Then again, what politicians and their followers in socially and politically fractured Bangladesh assert in public about who and what turned the movement for provincial autonomy for East Pakistan into the Liberation War is mostly one-sided, biased accounts that glorify their own heroes and idols of the Liberation War. The ardent followers of Sheikh Mujibur Rahman and the Awami League give all credits for achieving Bangladesh to Mujib and glorify him as the founding father of Bangladesh by undermining others, including freedom fighters like Maulana Bhashani, Tajuddin Ahmed, General Osmani, General Ziaur Rahman, Serajul Alam Khan and some other top leaders of Bangladesh.

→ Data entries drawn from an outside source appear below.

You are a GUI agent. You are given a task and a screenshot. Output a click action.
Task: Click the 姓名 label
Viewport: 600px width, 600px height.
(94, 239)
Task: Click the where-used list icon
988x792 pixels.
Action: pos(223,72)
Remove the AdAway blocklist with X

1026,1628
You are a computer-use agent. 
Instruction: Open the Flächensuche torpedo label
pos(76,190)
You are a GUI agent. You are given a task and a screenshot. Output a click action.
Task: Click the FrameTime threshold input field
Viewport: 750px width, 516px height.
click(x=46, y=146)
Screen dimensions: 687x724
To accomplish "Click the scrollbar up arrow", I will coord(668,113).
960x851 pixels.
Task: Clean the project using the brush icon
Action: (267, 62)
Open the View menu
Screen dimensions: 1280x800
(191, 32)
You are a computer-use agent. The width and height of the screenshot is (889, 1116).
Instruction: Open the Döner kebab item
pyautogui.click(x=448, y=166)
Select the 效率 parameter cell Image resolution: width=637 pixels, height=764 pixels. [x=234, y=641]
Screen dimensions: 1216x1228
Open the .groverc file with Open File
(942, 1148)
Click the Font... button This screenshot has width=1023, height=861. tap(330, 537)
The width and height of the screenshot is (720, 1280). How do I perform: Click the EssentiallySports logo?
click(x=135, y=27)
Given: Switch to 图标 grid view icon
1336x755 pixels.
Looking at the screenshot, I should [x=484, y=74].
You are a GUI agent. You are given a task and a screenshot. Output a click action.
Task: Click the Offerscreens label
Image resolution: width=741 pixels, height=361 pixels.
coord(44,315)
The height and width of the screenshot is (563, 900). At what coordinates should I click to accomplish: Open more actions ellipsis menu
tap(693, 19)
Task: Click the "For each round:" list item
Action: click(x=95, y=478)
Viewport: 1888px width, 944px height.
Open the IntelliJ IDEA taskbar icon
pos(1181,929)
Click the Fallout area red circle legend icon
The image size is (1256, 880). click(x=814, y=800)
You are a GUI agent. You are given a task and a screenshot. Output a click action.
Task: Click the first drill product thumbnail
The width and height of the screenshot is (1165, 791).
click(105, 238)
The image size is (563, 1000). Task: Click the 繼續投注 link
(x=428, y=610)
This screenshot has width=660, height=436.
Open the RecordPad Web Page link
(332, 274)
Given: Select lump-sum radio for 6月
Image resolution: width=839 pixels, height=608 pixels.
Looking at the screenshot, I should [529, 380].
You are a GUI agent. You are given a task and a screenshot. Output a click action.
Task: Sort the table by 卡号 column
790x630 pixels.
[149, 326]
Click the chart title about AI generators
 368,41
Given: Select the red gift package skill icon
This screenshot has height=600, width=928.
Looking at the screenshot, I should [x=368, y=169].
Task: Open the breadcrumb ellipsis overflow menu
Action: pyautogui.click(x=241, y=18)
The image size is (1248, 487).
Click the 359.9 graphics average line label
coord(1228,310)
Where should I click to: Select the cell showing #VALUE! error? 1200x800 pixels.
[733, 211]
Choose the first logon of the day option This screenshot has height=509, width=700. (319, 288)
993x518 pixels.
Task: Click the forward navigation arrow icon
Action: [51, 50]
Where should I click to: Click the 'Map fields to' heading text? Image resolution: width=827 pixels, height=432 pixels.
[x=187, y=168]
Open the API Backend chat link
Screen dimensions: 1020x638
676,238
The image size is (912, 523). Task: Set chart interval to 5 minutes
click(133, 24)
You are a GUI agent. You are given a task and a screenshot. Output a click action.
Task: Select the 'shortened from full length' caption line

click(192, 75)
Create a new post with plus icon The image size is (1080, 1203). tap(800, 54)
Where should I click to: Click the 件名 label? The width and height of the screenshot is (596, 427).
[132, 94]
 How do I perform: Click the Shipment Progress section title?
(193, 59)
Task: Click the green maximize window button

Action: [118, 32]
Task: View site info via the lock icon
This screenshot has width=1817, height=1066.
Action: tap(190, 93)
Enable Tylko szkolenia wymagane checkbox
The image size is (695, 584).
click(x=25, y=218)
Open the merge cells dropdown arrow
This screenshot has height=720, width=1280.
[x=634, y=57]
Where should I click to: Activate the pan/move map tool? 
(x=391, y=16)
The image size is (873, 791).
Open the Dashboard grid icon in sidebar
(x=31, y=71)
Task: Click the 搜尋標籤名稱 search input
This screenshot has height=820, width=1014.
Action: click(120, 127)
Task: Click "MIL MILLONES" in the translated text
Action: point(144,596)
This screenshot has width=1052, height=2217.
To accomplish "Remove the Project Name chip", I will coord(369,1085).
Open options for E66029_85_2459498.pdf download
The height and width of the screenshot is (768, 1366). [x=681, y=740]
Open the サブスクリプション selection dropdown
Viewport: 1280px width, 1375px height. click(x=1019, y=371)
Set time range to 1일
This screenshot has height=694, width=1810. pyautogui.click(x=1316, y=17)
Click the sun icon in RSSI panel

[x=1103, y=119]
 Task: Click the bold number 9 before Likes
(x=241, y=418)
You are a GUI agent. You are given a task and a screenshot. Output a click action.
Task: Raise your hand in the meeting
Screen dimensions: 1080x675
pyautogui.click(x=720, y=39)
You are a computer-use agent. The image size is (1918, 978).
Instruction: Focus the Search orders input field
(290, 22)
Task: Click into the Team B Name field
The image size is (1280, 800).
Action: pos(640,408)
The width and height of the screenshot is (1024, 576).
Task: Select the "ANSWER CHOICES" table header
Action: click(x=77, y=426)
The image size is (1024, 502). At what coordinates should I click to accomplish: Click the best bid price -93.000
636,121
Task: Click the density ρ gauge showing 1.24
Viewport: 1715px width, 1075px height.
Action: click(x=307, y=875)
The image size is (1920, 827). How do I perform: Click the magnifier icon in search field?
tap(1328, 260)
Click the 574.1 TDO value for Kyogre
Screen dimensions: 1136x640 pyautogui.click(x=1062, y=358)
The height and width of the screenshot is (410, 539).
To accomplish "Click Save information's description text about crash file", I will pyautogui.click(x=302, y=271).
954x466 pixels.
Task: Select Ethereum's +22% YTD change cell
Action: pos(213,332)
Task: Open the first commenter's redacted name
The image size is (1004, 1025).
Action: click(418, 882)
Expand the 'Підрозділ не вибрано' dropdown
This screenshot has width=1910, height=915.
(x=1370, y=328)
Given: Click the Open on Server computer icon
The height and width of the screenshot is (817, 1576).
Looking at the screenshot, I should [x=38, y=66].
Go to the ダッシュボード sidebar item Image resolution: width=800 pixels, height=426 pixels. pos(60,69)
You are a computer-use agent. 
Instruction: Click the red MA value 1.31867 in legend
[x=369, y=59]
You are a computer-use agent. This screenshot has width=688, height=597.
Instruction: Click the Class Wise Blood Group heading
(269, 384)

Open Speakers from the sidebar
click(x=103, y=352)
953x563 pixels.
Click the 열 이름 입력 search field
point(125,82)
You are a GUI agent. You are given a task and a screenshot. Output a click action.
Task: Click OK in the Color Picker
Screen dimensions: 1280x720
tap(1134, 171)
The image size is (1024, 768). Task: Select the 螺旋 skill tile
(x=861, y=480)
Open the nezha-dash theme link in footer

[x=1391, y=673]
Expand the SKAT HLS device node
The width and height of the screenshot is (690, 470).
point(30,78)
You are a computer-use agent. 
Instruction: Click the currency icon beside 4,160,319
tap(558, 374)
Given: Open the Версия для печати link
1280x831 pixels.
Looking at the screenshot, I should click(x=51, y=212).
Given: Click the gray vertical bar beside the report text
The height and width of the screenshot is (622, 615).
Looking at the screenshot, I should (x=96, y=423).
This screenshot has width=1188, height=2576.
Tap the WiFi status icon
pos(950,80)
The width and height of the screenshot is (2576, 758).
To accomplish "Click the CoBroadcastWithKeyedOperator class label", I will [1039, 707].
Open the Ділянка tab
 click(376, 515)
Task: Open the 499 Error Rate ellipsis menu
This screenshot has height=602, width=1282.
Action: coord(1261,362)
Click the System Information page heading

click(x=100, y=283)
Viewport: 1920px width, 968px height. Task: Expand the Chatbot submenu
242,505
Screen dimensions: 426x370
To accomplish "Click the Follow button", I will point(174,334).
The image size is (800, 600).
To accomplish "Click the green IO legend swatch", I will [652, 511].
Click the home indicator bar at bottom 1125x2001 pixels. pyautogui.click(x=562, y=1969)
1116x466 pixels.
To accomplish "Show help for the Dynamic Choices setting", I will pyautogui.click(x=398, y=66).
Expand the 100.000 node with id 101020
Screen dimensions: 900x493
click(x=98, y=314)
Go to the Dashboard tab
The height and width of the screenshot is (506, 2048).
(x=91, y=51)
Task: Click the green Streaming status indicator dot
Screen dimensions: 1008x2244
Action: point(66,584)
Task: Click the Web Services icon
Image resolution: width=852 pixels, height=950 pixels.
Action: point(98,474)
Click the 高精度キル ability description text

Awami League leaders invariably undermine Zia as a freedom fighter, let alone as one who formally declared the Independence of Bangladesh on 27 March 1971, and later became the President of the Republic and founder of the Bangladesh Nationalist Party (BNP). Some top Awami League leaders, including Prime Minister Sheikh Hasina, denigrate Zia at best as an insignificant actor in the Liberation War, and at worst as a Pakistani agent, collaborator, and enemy of Bangladesh. What we hear from BNP leaders and activists is equally partisan, glorifying Zia as the real founding father, and even as the “first president” of the Republic, as his son and political heir Tareq Zia has asserted many times, publicly. By demonizing Mujib as anti-Liberation, Indian agent, or even as a Pakistani collaborator, BNP top brasses assert Mujib only wanted to become the Prime Minister of united Pakistan by using the sentiment of the freedom-loving Bengali radical forces in East Pakistan. So, at the end of the day, it seems both the parties’ leaders and workers leave no stone unturned to see if the main patriarch of the rival party – Mujib or Zia – is denigrated and demonized enough to their own (perceived) political advantage!

Today some ultra-radical “leftist” leaders of the National Socialist Party (JSD), which emerged out of the Awami League, glorify their own leaders, especially the enigmatic Sirajul Alam Khan and A.S.M. Abdur Rab, as the real founders of Bangladesh. In late 1972, they established the (JSD) as an alternative to the ruling Awami League. Their version of the history of the Liberation War is very different from the Awami League and BNP versions. The Awami League version of the history of the emergence of Bangladesh is very different from those who lived through the turbulent period of 1960s and 1971 (both within and beyond Bangladesh) as well.

The historiography of the Liberation War of Bangladesh is full of diametrically opposite versions of “history”, and many of them are “eye-witness” accounts as well! These accounts are reflective of the over-polarised and emotionally-charged well-informed, less-informed, and uninformed people’s ideologies, sentiments, and emotionally- and politically-charged blatant lies. They represent the viewpoints of politically over-polarised sections of the people, as well as those who are plain and simple hero-worshippers. Both are equally capable of lying in support of their political ideologies, and the ideologues or heroes they love, adore, and glorify which is understandable from Carlyle’s important work on heroes and hero worship.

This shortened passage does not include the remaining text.